En fiscalité, les nouvelles saisons, c'est le changement de président.

L'ancien régime de M. Hollande était à peine stabilisé. Je commençais à peine à le comprendre et à l'expliquer à mes clients. Mais M. Macron est arrivé avec sa flat tax.

En principe, c'est plus simple avec l'application d'une flat tax à 30 %.

Mais, en fait non. C'est encore plus compliqué.

En principe la flat tax, c'est un cadeau aux riches.

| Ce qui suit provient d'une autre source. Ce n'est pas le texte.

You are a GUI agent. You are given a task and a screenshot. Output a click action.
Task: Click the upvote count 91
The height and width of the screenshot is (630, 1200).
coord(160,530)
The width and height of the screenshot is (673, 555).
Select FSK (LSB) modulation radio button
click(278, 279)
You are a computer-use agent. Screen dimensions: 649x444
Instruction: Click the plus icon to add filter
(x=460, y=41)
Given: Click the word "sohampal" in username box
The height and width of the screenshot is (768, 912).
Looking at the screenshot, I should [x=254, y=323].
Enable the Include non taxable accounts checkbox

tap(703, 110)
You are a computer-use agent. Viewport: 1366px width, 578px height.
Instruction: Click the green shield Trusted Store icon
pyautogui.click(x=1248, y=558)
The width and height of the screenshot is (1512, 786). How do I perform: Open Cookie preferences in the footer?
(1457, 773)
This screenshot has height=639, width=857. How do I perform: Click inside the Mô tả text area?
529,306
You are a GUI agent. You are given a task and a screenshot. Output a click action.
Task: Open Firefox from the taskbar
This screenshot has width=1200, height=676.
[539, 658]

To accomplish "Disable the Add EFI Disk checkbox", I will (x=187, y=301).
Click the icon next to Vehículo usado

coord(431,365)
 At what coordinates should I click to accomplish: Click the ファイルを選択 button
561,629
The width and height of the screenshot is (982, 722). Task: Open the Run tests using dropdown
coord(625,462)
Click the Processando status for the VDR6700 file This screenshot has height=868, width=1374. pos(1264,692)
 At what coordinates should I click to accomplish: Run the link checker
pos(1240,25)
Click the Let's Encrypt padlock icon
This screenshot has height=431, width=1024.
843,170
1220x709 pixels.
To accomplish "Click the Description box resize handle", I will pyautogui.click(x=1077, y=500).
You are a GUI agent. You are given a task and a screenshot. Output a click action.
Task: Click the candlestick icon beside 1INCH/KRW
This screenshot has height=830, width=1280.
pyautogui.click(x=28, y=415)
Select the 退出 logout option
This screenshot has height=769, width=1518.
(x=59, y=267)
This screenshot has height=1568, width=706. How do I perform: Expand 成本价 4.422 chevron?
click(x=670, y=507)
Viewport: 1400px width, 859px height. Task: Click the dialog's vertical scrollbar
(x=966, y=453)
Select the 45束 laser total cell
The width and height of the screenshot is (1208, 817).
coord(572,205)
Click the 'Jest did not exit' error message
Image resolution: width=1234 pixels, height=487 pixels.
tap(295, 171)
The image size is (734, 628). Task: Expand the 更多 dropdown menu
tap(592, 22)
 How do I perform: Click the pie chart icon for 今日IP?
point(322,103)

Mais en fait non, pas nécessairement.

Le problème c'est que le nouveau régime mélange les restes de l'ancien régime avec le nouveau régime. Les deux régimes vont encore coexister pendant plusieurs années.

La flat tax

La flat tax c'est l'imposition des dividendes et des plus-values sur titre au taux global de 30 %, applicable à compter des revenus de 2018.

Ce taux de 30 % inclut l'impôt sur le revenu au taux de 12,8 % et les prélèvements sociaux au taux de 17,2 %.

Ce taux de 12,8 % apparaît comme incroyablement favorable.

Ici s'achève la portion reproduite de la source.